Ergänzende Abbildung S1: Repräsentative rad-TLC der 89-Zr-Chelatbildung mit DFO-Bn-NCS unter Verwendung von [89Zr]Zr(HPO4)2 in 100 mM DTPA (pH 7,0)-Lösung. Rad-TLC wurde in 100 mM DTPA (pH 7,0) als mobile Phase durchgeführt; [89Zr] Zr-DBN ; zeigt einen Rf von ~0,021-0,035 und [89Zr]Zr(HPO4)2 einen Rf von ~1,0. Chelatierungseffizienz (%) = Prozentsatz von 89 Zr, die zu DFO-Bn-NCS chelatisiert werden, um [89 Zr]Zr-DBN zu bilden = [Radioaktivität bei Rf von [89 Zr]Zr-DBN/(Summe der Radioaktivitäten bei Rf von [89 Zr]Zr-DBN und bei Rfvon [89Zr]Zr(HPO4)2)] × 100. Bitte klicken Sie hier, um diese Datei herunterzuladen.

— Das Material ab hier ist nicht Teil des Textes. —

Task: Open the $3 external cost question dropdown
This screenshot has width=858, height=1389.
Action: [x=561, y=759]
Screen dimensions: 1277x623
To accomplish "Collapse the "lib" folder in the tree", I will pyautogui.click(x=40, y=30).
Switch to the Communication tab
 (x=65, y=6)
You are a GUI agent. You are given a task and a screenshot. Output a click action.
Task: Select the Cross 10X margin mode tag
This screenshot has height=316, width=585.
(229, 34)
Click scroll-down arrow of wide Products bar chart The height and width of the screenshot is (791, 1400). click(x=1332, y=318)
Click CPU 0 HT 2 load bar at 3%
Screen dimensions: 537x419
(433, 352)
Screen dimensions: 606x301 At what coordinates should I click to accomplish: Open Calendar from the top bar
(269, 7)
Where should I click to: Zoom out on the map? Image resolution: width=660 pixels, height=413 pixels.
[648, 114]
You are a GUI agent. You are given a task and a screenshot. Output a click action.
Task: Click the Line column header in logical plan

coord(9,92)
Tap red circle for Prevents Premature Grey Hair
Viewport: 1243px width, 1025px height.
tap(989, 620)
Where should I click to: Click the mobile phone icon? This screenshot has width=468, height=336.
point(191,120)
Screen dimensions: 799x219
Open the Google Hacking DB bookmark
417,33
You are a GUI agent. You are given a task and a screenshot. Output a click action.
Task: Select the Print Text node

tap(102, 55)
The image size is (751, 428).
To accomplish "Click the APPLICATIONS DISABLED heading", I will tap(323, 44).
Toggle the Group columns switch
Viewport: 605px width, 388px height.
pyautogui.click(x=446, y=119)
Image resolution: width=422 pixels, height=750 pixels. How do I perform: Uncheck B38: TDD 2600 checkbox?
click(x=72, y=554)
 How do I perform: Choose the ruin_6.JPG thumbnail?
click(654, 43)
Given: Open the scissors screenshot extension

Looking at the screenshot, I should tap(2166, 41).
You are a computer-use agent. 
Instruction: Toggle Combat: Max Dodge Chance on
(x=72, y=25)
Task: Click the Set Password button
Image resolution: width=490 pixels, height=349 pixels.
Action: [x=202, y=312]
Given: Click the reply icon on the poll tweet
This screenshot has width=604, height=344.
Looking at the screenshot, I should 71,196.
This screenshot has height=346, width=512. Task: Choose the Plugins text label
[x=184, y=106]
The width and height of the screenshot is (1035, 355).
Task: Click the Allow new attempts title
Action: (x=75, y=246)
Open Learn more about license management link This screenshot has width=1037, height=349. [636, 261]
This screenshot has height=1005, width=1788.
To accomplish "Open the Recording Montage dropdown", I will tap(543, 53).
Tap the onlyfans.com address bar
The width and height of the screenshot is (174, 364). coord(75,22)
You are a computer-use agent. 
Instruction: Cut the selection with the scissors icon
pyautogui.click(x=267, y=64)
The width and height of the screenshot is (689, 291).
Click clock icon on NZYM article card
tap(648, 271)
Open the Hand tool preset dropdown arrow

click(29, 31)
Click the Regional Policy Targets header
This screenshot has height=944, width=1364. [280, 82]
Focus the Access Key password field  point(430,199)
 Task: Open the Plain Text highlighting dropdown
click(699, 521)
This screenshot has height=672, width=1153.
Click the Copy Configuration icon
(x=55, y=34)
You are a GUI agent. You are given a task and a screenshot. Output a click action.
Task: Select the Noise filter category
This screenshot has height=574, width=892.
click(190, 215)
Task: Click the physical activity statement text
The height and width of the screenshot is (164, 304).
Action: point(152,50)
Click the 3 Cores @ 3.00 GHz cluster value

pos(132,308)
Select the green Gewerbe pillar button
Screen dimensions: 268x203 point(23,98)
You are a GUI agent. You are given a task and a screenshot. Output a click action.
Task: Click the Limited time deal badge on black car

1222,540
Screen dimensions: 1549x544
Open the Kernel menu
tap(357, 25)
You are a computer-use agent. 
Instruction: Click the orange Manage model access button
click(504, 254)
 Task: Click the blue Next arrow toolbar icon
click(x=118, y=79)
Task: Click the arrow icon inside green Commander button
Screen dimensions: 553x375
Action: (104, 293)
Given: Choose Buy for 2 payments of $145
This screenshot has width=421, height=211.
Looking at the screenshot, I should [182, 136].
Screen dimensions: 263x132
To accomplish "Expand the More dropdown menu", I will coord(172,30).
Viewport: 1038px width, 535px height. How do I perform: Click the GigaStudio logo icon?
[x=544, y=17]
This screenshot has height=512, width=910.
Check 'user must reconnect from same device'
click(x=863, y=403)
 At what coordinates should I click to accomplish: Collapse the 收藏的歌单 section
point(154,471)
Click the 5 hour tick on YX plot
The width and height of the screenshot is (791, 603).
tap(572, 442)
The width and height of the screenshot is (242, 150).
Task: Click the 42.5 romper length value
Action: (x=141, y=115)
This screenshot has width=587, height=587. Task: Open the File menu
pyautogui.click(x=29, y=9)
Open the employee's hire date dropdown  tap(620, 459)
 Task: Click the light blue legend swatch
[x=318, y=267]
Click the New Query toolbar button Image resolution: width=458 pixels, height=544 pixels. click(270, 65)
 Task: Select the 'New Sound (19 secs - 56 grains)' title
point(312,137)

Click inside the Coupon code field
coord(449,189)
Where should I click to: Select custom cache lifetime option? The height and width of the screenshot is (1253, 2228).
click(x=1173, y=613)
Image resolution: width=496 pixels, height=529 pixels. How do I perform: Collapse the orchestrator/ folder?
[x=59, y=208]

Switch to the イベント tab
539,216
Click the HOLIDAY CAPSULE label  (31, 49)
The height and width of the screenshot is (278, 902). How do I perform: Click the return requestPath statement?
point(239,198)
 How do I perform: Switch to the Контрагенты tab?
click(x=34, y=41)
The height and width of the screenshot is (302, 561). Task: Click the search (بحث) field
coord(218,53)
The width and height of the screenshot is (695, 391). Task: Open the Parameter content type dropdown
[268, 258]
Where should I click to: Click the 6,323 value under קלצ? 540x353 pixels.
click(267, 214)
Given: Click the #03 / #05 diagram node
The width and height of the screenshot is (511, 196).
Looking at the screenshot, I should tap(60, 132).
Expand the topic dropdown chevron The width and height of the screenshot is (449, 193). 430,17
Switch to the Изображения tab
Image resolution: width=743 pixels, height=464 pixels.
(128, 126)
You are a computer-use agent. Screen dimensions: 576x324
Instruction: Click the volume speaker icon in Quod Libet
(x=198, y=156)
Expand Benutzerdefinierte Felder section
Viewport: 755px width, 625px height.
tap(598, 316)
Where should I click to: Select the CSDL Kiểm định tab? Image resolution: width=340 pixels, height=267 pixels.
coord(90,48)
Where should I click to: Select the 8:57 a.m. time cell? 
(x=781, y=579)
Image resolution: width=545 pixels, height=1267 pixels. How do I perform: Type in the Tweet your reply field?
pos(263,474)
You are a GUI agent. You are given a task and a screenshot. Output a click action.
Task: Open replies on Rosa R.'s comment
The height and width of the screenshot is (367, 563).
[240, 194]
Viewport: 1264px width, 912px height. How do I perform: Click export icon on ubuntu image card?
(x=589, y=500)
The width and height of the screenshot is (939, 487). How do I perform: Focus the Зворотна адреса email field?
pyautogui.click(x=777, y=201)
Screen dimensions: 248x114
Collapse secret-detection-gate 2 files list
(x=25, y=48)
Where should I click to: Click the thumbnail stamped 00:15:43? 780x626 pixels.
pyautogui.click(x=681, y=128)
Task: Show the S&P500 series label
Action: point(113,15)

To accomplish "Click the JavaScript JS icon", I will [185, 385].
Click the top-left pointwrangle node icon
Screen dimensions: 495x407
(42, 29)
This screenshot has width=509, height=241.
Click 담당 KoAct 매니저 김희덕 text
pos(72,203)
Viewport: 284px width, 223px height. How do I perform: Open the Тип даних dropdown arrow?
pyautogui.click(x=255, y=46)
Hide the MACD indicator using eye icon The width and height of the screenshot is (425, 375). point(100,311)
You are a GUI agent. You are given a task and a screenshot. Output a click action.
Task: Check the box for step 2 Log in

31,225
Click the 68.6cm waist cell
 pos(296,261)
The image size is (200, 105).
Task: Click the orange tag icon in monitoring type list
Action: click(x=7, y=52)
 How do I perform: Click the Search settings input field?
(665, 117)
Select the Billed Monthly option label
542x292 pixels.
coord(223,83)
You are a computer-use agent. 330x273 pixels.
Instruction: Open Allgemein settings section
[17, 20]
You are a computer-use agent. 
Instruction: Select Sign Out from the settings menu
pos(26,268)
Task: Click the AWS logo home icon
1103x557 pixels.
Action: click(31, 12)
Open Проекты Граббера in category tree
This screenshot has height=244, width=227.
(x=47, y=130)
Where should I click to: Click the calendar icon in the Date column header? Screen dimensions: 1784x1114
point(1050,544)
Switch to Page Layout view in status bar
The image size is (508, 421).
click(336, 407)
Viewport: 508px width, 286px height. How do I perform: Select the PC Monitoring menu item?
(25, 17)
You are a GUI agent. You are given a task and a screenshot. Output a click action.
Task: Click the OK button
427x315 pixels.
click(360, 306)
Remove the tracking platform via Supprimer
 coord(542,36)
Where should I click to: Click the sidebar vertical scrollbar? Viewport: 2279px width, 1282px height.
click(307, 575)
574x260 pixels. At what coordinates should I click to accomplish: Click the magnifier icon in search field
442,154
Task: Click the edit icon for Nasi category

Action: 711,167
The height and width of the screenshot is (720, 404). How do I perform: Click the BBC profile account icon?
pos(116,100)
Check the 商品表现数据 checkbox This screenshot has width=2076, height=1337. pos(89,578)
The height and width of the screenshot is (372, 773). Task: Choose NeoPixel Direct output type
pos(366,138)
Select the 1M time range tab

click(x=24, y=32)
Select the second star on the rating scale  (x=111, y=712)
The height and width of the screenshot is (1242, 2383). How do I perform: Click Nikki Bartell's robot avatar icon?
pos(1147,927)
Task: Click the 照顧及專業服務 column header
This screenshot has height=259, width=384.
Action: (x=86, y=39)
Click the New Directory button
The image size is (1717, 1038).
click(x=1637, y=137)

Ergänzende Abbildung S2: Repräsentative rad-TLC der 89-Zr-Chelatbildung mit DFO-Bn-NCS unter Verwendung von [89Zr]ZrCl4in 100 mM DTPA (pH 7,0)-Lösung. Rad-TLC wurde in 100 mM DTPA (pH 7,0) als mobile Phase durchgeführt; [89Zr] Zr-DBN zeigt einen Rf von ~0,021-0,035 und [89Zr]ZrCl4zeigt einen Rf von ~1,0. Chelatierungseffizienz (%) = Prozentsatz von 89 Zr, die zu DFO-Bn-NCS chelatisiert werden, um [89 Zr]Zr-DBN zu bilden = [Radioaktivität bei Rf von [89 Zr]Zr-DBN/(Summe der Radioaktivitäten bei Rf von [89 Zr]Zr-DBN und bei Rf von [89Zr]ZrCl 4)] × 100. Bitte klicken Sie hier, um diese Datei herunterzuladen.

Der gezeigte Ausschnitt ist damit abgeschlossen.